Using GIS to Study Election Polling Places

In an incredible example of data journalism, the Center for Public Integrity has done the incredibly hard work of collecting the locations of polling places in the US for a huge number of states from 2012-2018 (there also gathering data for 2020).

For this exercise, we will be using some of their data to do some basic analyses of polling places.

Exercise 1

Visit the github repo of the Center for Public Integrity and download the most recent polling place data for a state of your choice. Load the data.

Exercise 2: Geocoding

In this data, you will find a column called “Address” with the addresses of each polling place. Unfortunately, an address – saved as a string – is not valid geospatial data, so we need to find a way to convert these addresses into latitudes and longitudes.

The process of converting addresses into latitude and longitude is called geocoding, and can be done in a number of different ways.

If you’re willing to spend a little bit of money, my own favorite tool is – upload a spreadsheet of addresses, and they will geocode them at a very reasonable price (all the polling places in North Carolina for a year costs about $1.50), and you can also get data attached to your spreadsheet like information from the U.S. Census for a little bit extra.

Alternatively, you can use the geocode tool in geopandas to geocode addresses programmatically. The only limitation is that services that do geocoding are usually either quite limited in the number of addresses you can query per day, require an account code, or for some, both. Note that tool requires installing geopy, an optional geopandas dependency.

Use this tool to geocode 20 of your polling place addresses (take a random sample) using provider="ArcGIS". Note this may take a while, as photon is rate-limited (it only accepts queries coming in so fast). ArcGIS is only free for a few queries, so we don’t wanna get booted by getting greedy. :)

(Note that if you’re trying to do this in a classroom, the geocoding service may not be able to distinguish between different students with the same IP address so this may fail miserably. 🤣)

Use .plot() to plot the resulting data.

This geocode tool actually supports LOTS of geocoders, and while most of them aren’t free, if you were doing this professionally you could get an API key to any of them to make this work with, say, google maps, or for pretty cheap.

Exercise 3: Spatial CSV

Since that may or may not have worked for you depending on whether you got throttled by photon, we’ll now turn to another way of working with spatial points data!

While most geospatial data is stored in specialized file formats like shapefiles or GeoJSON, when geospatial data only includes the location of points, the data can actually be stored in a normal tabular data format like csv where the x-coordinate of each point is stored in one column and the y-coordinate is stored in another.

I’ve gone ahead and geo-coded all the polling place addresses for North Carolina in 2018. Please get those here and load them as a regular pandas dataframe.

Exercise 4: Convert to Spatial

Because this format of GIS point data is so common, geopandas has a special tool for converting regular dataframes with x and y coordinate columns to points: points_from_xy(). You can find an example here.
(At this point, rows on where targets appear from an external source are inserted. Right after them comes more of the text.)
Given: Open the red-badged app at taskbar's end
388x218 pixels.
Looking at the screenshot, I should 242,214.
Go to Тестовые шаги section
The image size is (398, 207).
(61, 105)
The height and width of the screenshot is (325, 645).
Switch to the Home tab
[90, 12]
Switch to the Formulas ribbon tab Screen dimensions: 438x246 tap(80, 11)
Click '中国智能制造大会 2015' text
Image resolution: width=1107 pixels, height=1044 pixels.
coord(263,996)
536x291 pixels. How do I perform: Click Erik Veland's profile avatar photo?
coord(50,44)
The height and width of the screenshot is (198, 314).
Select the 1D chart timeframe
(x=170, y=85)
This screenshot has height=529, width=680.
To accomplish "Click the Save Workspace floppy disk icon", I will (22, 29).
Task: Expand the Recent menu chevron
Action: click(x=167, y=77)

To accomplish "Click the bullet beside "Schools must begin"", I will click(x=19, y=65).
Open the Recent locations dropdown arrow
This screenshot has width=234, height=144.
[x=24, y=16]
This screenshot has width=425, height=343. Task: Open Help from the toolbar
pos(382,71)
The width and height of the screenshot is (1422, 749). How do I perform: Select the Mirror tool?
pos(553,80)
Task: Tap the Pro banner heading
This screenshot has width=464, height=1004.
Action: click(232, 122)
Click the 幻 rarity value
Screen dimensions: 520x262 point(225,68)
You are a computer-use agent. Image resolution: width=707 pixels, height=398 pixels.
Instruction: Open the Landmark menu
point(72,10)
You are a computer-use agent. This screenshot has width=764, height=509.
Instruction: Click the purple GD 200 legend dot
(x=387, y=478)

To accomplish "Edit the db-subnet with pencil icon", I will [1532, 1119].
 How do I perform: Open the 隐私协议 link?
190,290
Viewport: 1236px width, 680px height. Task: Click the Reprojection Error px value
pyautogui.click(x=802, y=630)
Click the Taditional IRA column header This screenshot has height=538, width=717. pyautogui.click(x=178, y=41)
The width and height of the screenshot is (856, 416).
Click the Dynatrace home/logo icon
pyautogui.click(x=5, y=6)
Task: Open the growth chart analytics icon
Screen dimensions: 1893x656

Convert the dataframe you just loaded to a geodataframe with points for all polling places using the points_from_xy() method.

Plot the result. Does it look like North Carolina?

Exercise 5: Set the CRS

While you have successfully specified which columns contain x and y coordinates, you have NOT told Python the coordinate reference system of these points. Please SET the coordinate reference system to WGS84 (the CRS of latitudes and longitudes), also known as EPSG code 4326. Without doing this, you can neither re-project nor combine this data with other data!

Note we are SETTING, not RE-PROJECTING, a super important distinction!

Exercise 6: Accuracy Checks

Geocoding can be hard – two columns you get from are Accuracy Score and Accuracy Type. Check the distribution of accuracy types to see how well your geocoding actually went. You can read about accuracy types here.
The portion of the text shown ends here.